George married Margaret Mowbray at Launceston on 4 October 1854. They had five children-
- Norman Mowbray Williatt born 28 DEC. 1855
- John George Williatt born 26 MAR. 1857
- William Robert Williatt born 23 JUN 1858
- Euphemia Eliza Williatt born 22 JUN 1860
- Thomas Andrew Anderson Williatt born 22 JUN 1860
On 29 September 1825, Newman Williatt, jointly with John James made an application to the Licencing Board for a hotel licence in relation to his dwelling house identified by the sign of The Wheatsheaf in the District or Township of Norfolk Plains.

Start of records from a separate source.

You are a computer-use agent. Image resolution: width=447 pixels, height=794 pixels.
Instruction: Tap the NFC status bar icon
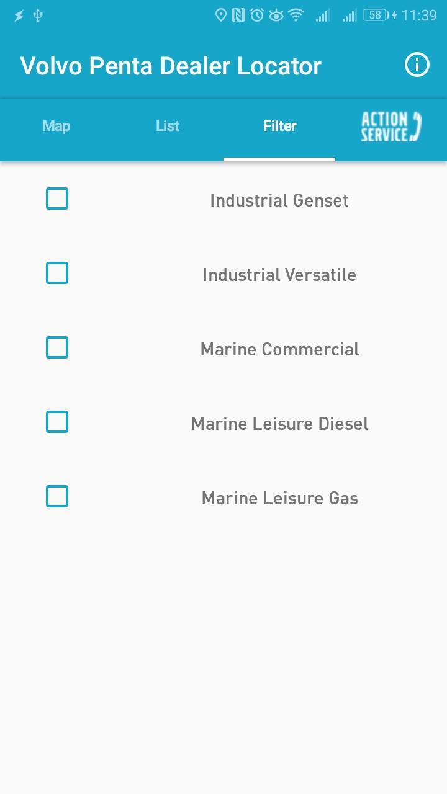click(x=238, y=16)
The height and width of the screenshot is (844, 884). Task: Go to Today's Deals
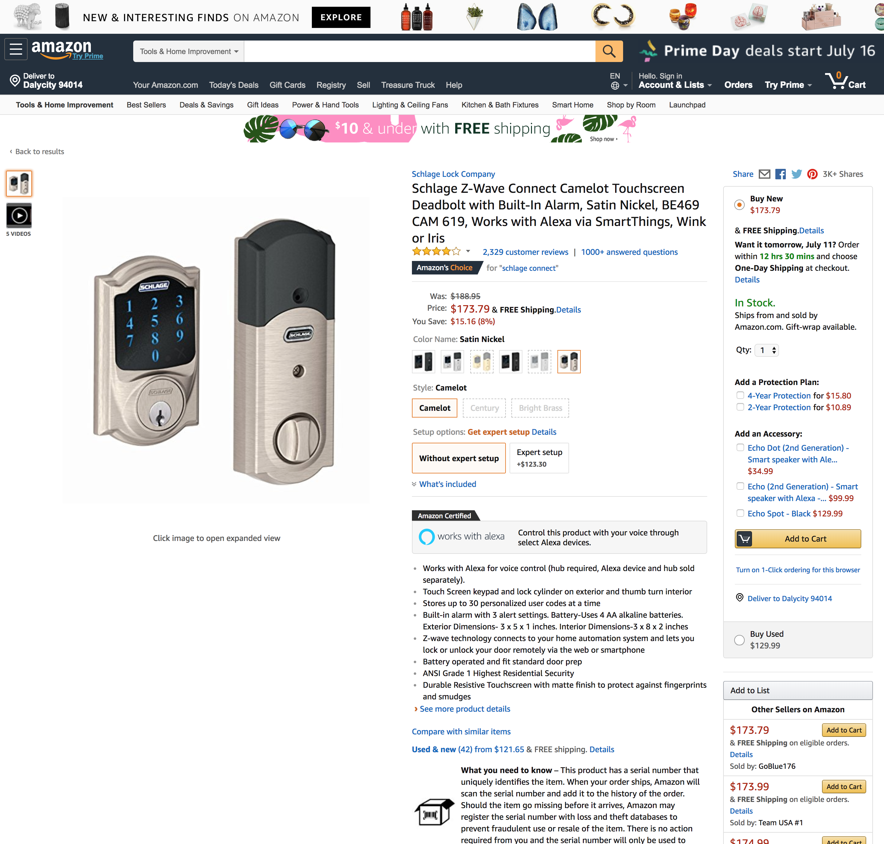coord(233,85)
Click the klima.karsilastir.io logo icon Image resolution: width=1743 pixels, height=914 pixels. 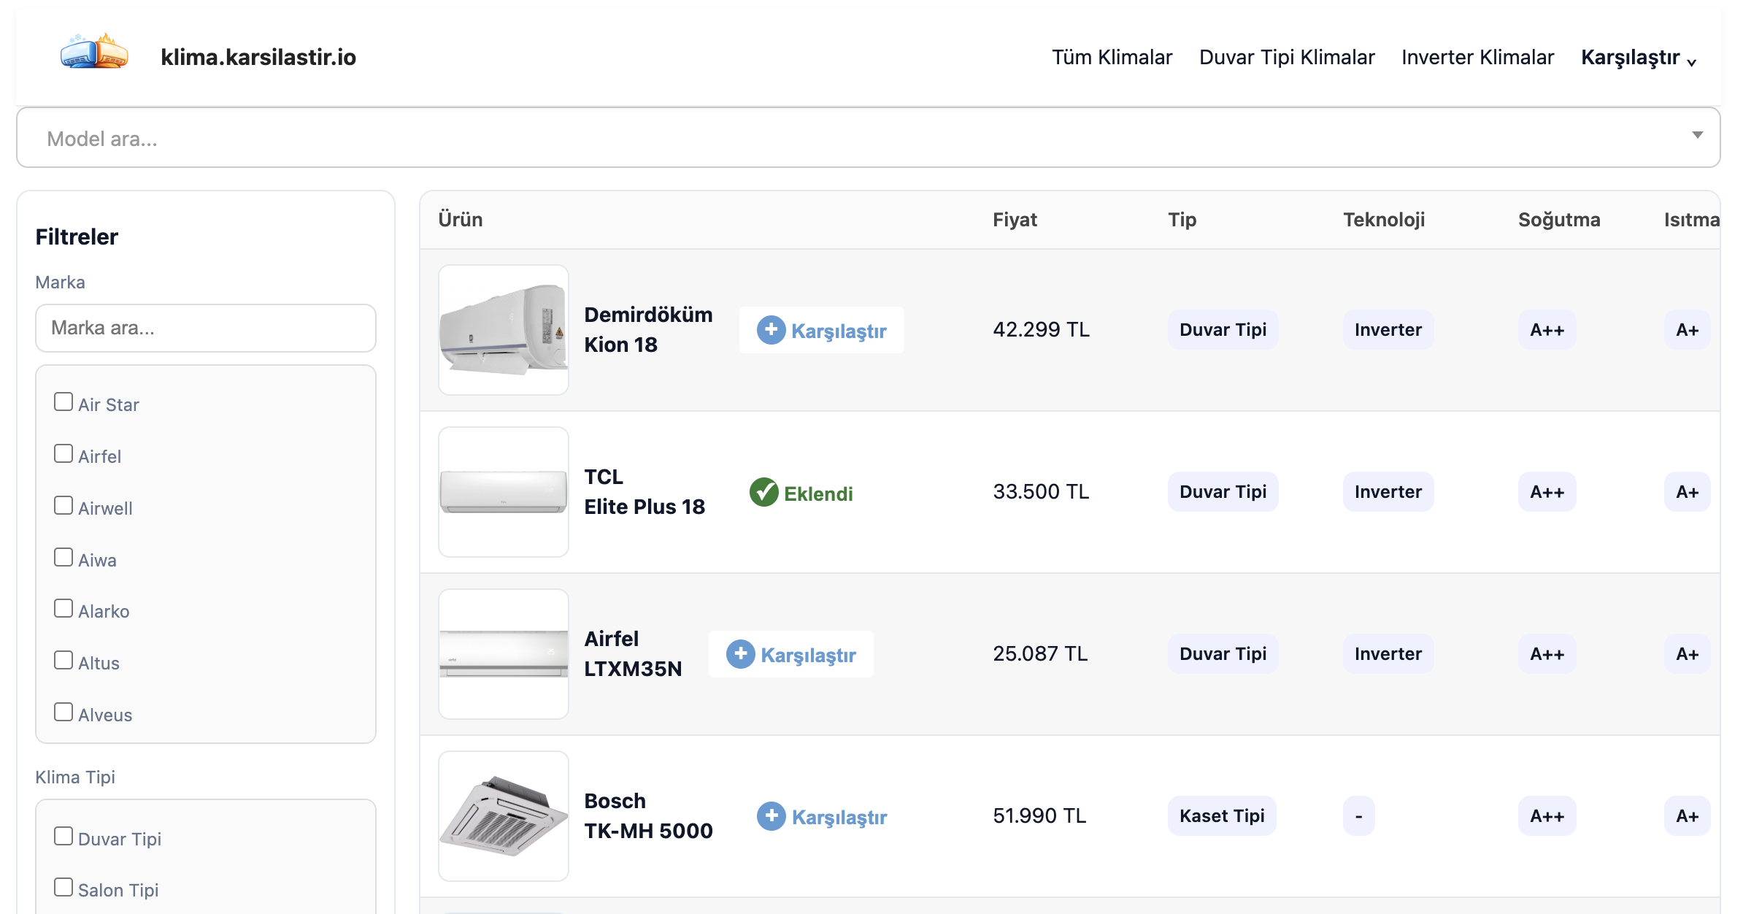93,53
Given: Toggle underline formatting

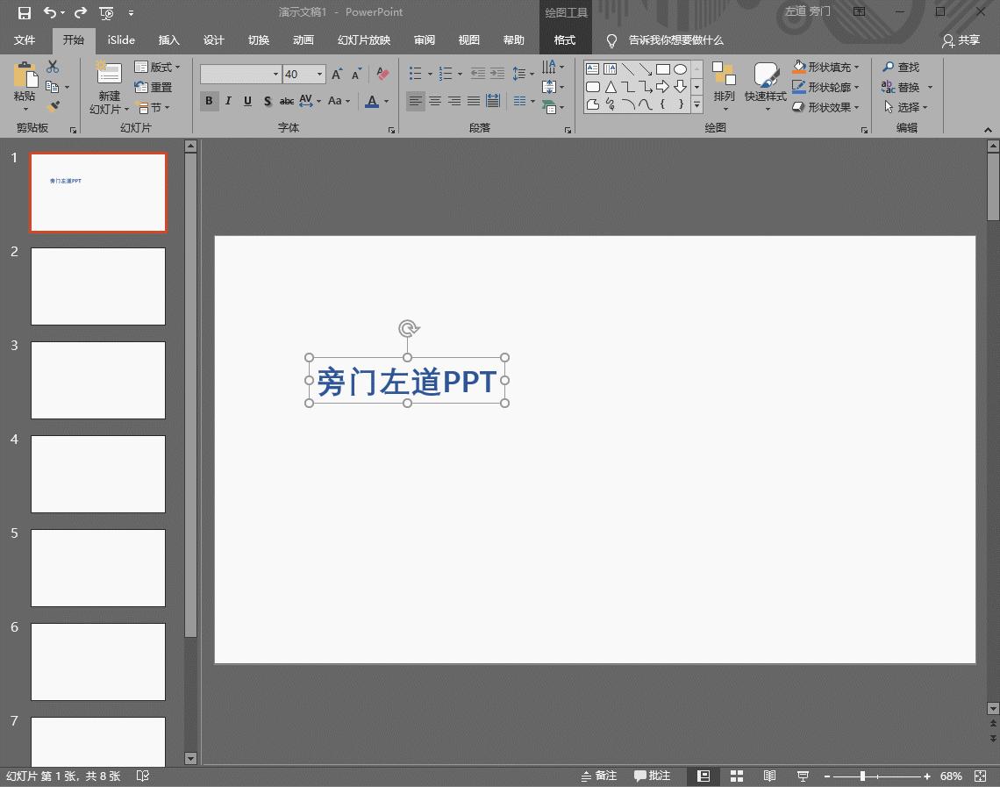Looking at the screenshot, I should 246,101.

The application was approved, and relative fee paid – Newman Williatt the sum of Thirty Pounds of Lawful Money of Great Britain and John James also Thirty Pounds. Newman’s address was given as Launceston, with John James living at “The Wheatsheaf” residence.
On the same day, 29 September 1825, another joint licence application was made, Newman Williatt and Robert Towers in relation to the dwelling House of Robert Towers being the sign of The Caledonia Hotel in the District or Township of Launceston.
This application was also approved with Newman Williatt paying Thirty Pounds and Robert Towers Thirty Pounds.
John Williatt (1792 – 1875) & his wife Elizabeth (1805 – 1882)
A Land Grant of 2A 2R 35P at Longford was also approved for a John Williatt, but the family later moved to Morven now known as Evandale. At Evandale, John eventually possessed a considerable amount of property, including his farm at Elkington and home in High Street. He built and, for several years, managed the large hotel at Evandale known as the “Patriot King”.
John’s death notice appeared in the Launceston Examiner on 13 May 1875 where it is noted he was the second son of George Williatt, gentleman of Murely House, Bucks., England. John was aged 84.
His wife Elizabeth also died at Evandale, on 7 September 1882. She was aged 77 years.
The Tasmanian Pioneers Index only records two Williatt families. Were Newman and John brothers?